Packing your kit

Heading out on a day hike in the hills? Here are some useful tips on what to wear, what to carry and how to pack your rucksack
Packing for a day hike 

First, a little admission: you don’t actually need a lot of kit to go walking, which makes it one of the cheapest and most accessible leisure activities. However, there are various items that make a day walk considerably easier, more comfortable and more enjoyable. If you’re walking in upland or remote areas, it’s also sensible to carry a few bits of additional kit to help you stay safe.

What to wear

All seasoned walkers will tell you that having the correct clothing can be the difference between a happy hike and a sorrowful slog. But this doesn’t mean simply buying lots of ‘technical’ outdoor kit. The key to comfort is the principle of layering. Basically, this means adding or removing layers of clothing in response to changes in weather conditions, as well as your own body temperature. 

This next-to-skin layer wicks away sweat to help keep you warm when it’s cold, cool when it’s hot, and as dry as possible at all times. Long-sleeve or short-sleeve is down to personal preference, as is synthetic or merino wool. The latter is warmer and tends to smell less, though synthetic layers are improving in performance all the time. Synthetic layers also tend to slide more easily under other layers, which can aid comfort and make it easier to remove or add clothing. Layers with a higher collar can help to protect the back of the neck from sun or windchill, and a zip can also aid cooling. Thumb loops are useful in eliminating gaps between sleeves and gloves.

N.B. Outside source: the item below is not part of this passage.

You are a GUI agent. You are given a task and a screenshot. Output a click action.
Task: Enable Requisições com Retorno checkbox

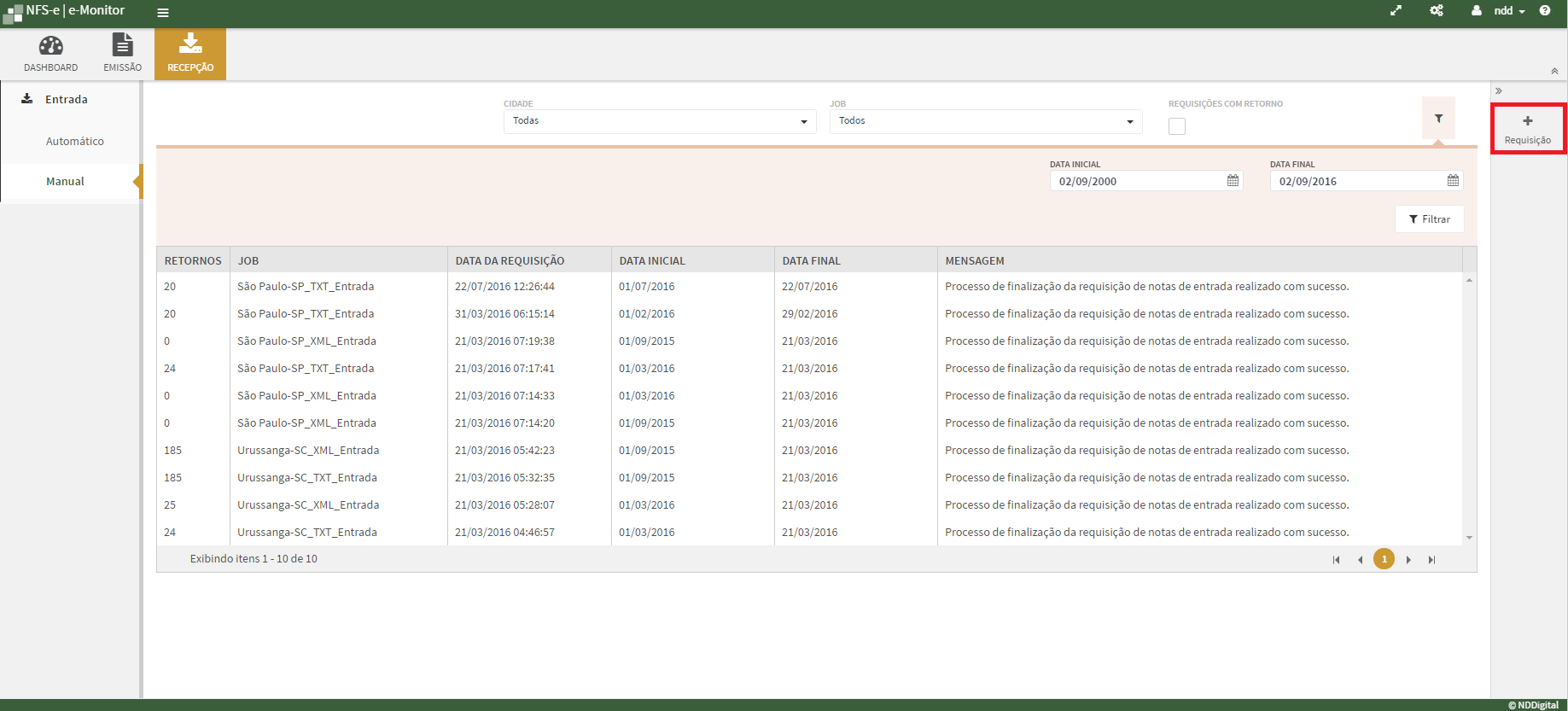(1177, 126)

The traditional midlayer is a polyester fleece, which is light, warm, soft and quick-drying. Other midlayers include ‘hard face’ fleeces and softshell jackets (which have a durable, windproof outer), hybrid garments (to warm your core and wick sweat in areas like the underarms) and ‘active insulation’ midlayers (loosely-woven insulation that offers lightweight warmth but excellent breathability). 

Insulated jacket
In cold conditions, you can wear an insulated down or synthetic jacket instead of or in addition to a midlayer. This can be a useful spare layer to carry in your pack too, to put on during rest stops.

Waterproof layer
In Britain, it’s always advisable to carry a hooded, waterproof jacket, sometimes called a ‘hard shell’. This provides windproof weather protection. 

Watch or any reliable means of telling the time.

Walking trousers
Lightweight yet rugged trousers, made from a quick-drying fabric.

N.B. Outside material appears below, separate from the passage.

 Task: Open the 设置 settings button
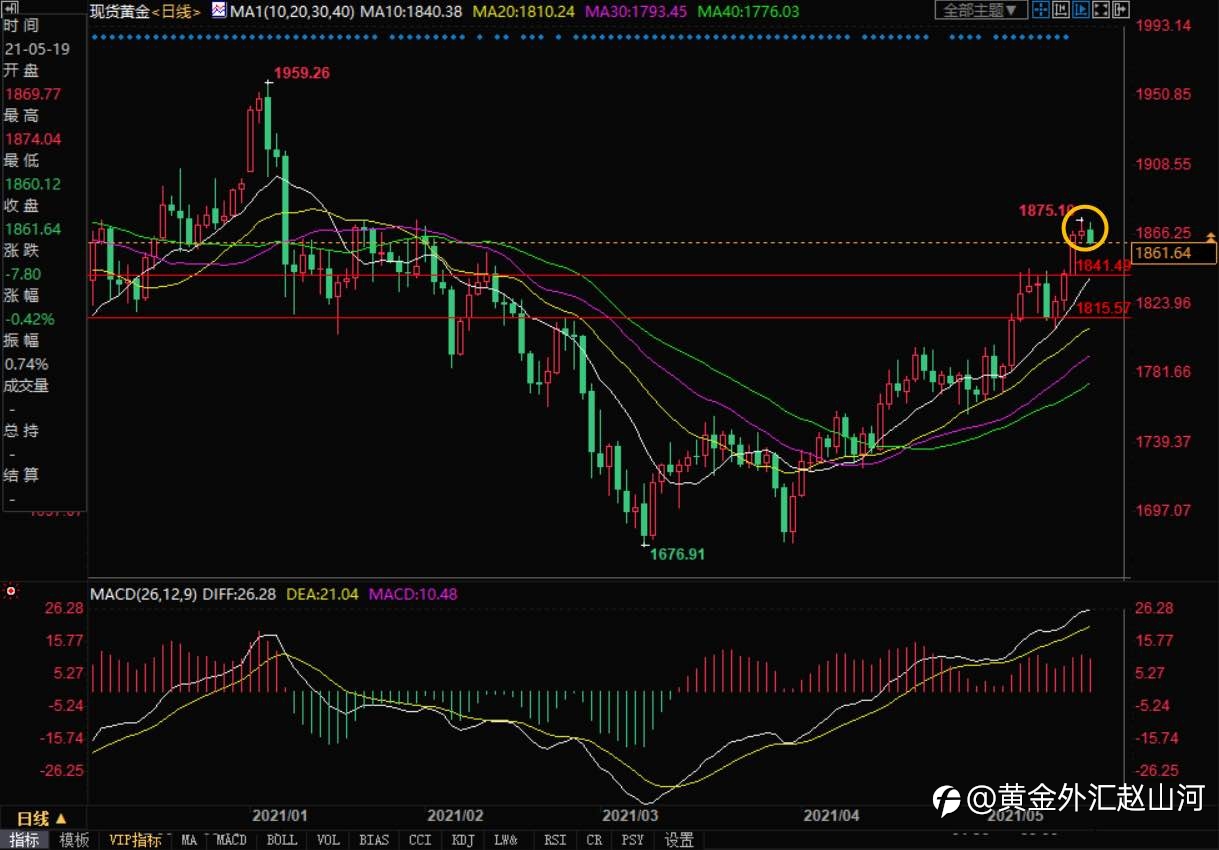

Waterproof trousers, ideally with at least a quarter-length leg zip to easily fit over walking boots if the heavens open.

Walking socks
Wear cushioned, wicking walking socks. These come in various different weights (thicknesses) for different conditions and seasons. Many walkers opt to wear a pair of thin liner socks and a thicker outer pair.

Boots or trail shoes
If you walk mainly on good-quality paths, trail shoes can be a good lightweight option, but on rougher ground, wear comfortable and supportive boots. In winter, you’ll need stiffer boots, especially if using them with crampons.

Packing for a day hike
What to carry

The following kit list is intended for a day walk, and as such it should fit in a typical ‘daypack’ (a rucksack with a capacity of 20 to 35 litres). For winter hillwalking, you’ll generally need a pack of around 45 litres to accommodate extra kit (see ‘Seasonal extras’). Of course, every walker is different, and you know your individual needs better than anybody, so use the following list as general guidance and tailor it accordingly.

Dry bag
Use a rucksack liner or dry bags to keep your kit dry. You can buy roll-top dry bags in many different sizes from any good outdoor shop. For those on a budget, rubble sacks are a good substitute. These are basically heavy-duty polythene bags, and can be purchased from most DIY stores.

Sit mat
Folding foam sit mats are available from all good outdoor shops for a couple of pounds, and can prevent a wet, muddy bum. If you want a really packable option that also keeps off ground chill, then the Pacmat Patch (£19) is a waterproof, insulated sit mat that comes with its own tiny stuff sack.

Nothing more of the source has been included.